> **WHAT IS NEEDED**
According to the news excerpt about the governor's stay-at-home order, how are violations of the statewide order punished?

> **EXCERPT PROVIDED**
+ + + + + + +

City Manager Rich Olson said Friday that the city is not planning on implementing more restrictive measures such as a curfew “at this particular time.”
Olson also said that the police department had not issued any citations to individuals or businesses violating previous COVID-19 declarations by the governor. Many businesses, including, hair salons, movie theaters and gyms, had already been closed by Cooper prior to Friday’s stay-at-home order. Restaurants are limited to take-out and delivery orders-only as Cooper earlier banned dine-in service.
“Our job is to enforce that (governor’s orders),” Olson said. “The police department is going out and doing that. If they see businesses that have been closed by the governor that are not in compliance, they will talk to those individuals. Our job is to make sure there is voluntary compliance.”
Officials in Edenton and Chowan said Friday they were reviewing the governor's order. They planned to meet on Saturday to discuss the order further.
The restrictions for the state's 10.5 million residents largely mimic what large counties — such as Mecklenburg and Wake — and cities like Durham and Winston-Salem had been issuing on their own earlier this week. Violations of the statewide order are punishable by a misdemeanor.
Cooper already had issued statewide orders that shuttered K-12 schools through mid-May, banned mass gatherings of more than 50 people, told restaurants to stop dine-in service and closed hair salons, gyms and movie theaters. These closings and restrictions elsewhere has led to an historic spike in unemployment claims.
"Being apart from family and friends is difficult," Cooper said at a news conference. "Losing your job or closing your business has to be difficult. But we have to act now in the safest, smartest way while we have the chance to save lives. It is truly a matter of life and death."

+ + + + + + +

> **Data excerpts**

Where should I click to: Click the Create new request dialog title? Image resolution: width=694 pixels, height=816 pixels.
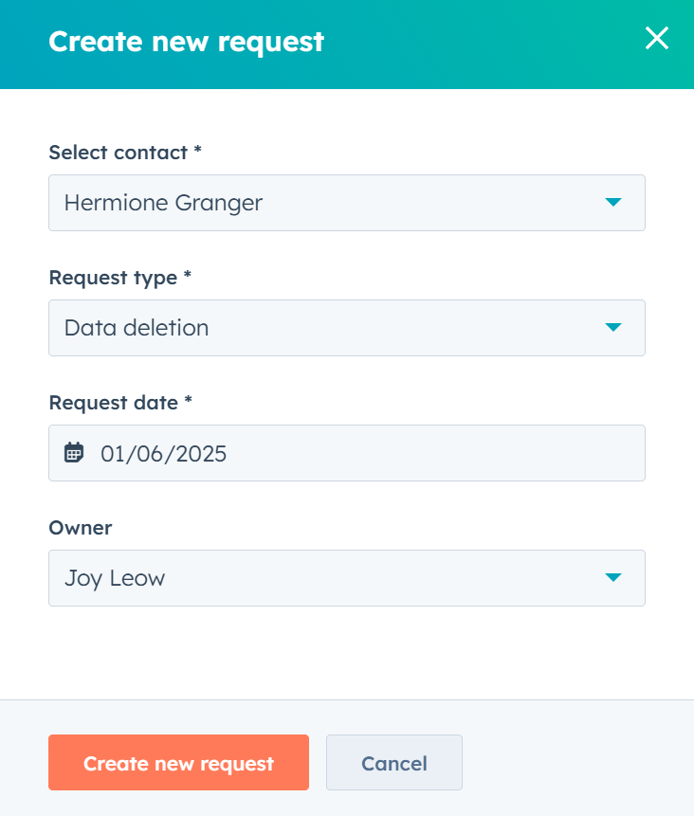click(x=186, y=41)
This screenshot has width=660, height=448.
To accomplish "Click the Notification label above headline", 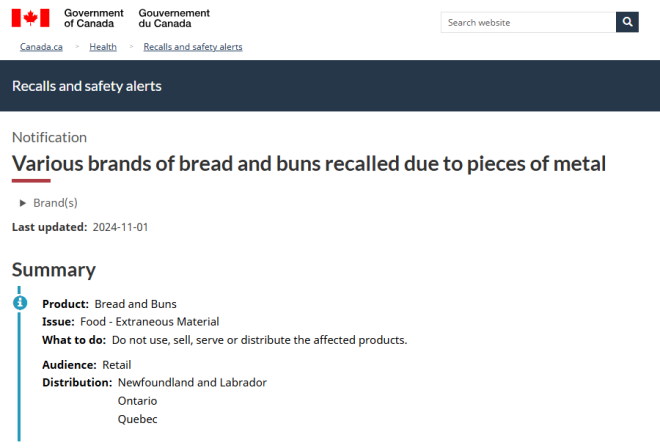I will point(49,137).
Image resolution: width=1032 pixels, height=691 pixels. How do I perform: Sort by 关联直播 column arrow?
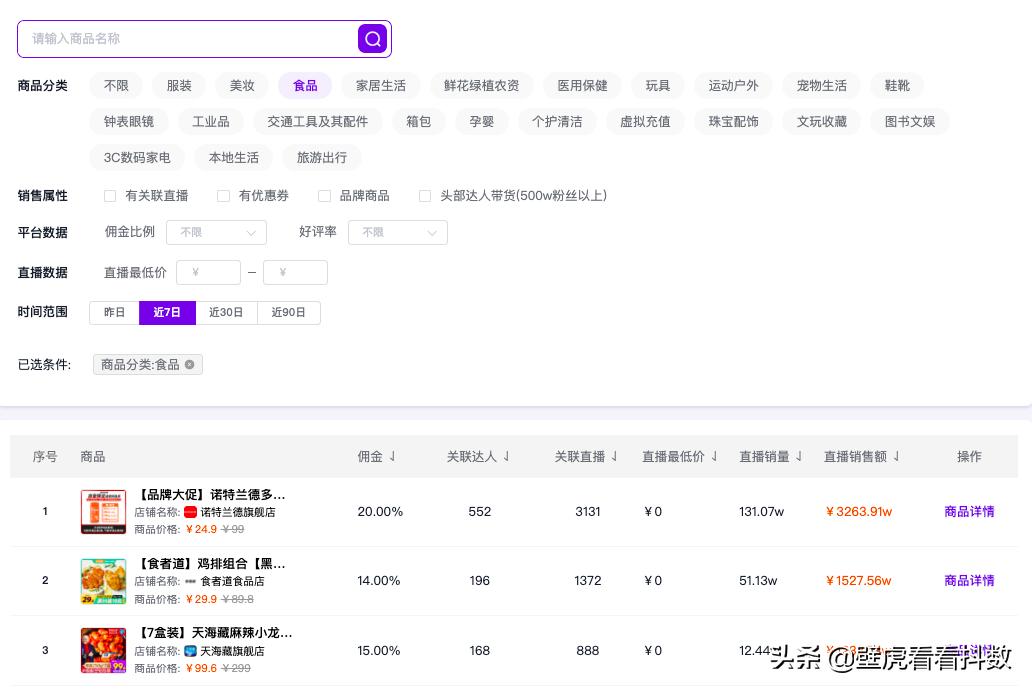point(614,456)
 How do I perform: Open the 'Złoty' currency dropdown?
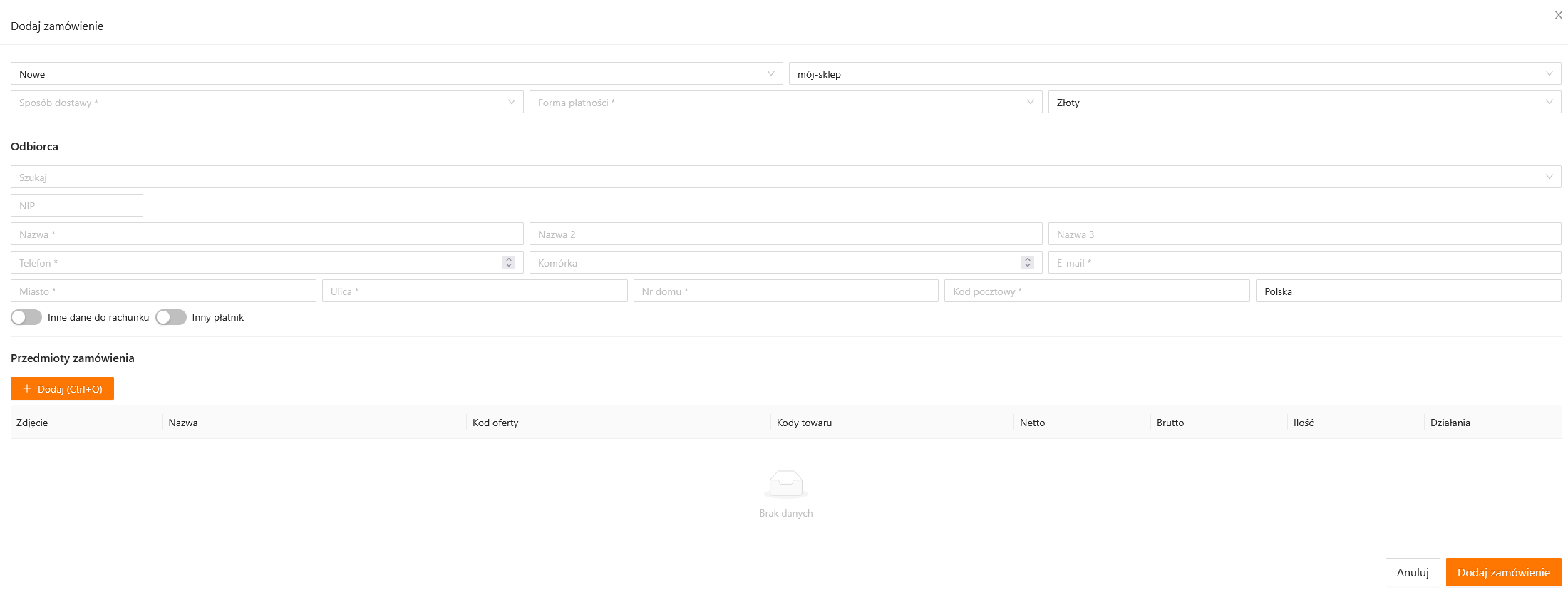tap(1304, 102)
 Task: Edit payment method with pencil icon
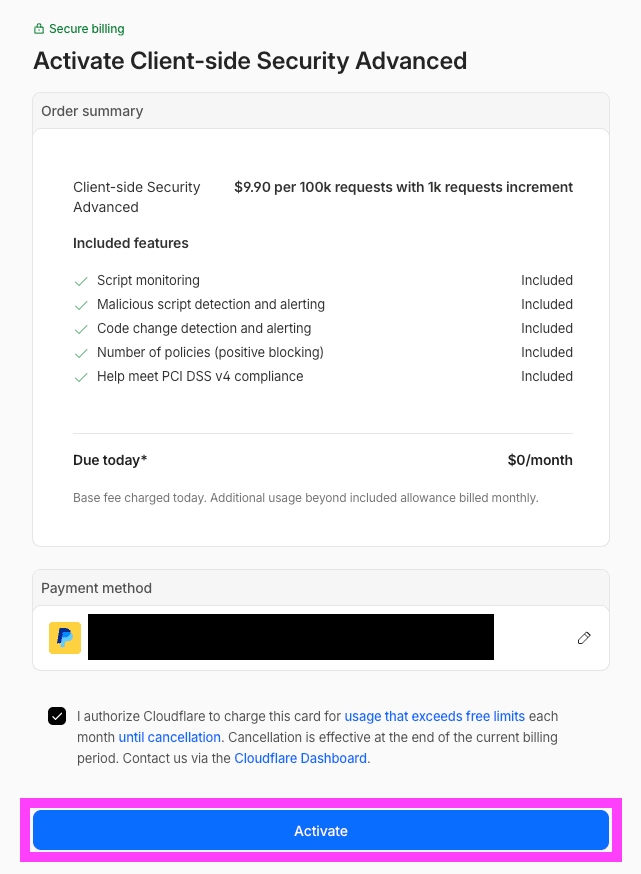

+ + + + + + +

> **TASK SOLUTION**
Violations are punishable by a misdemeanor.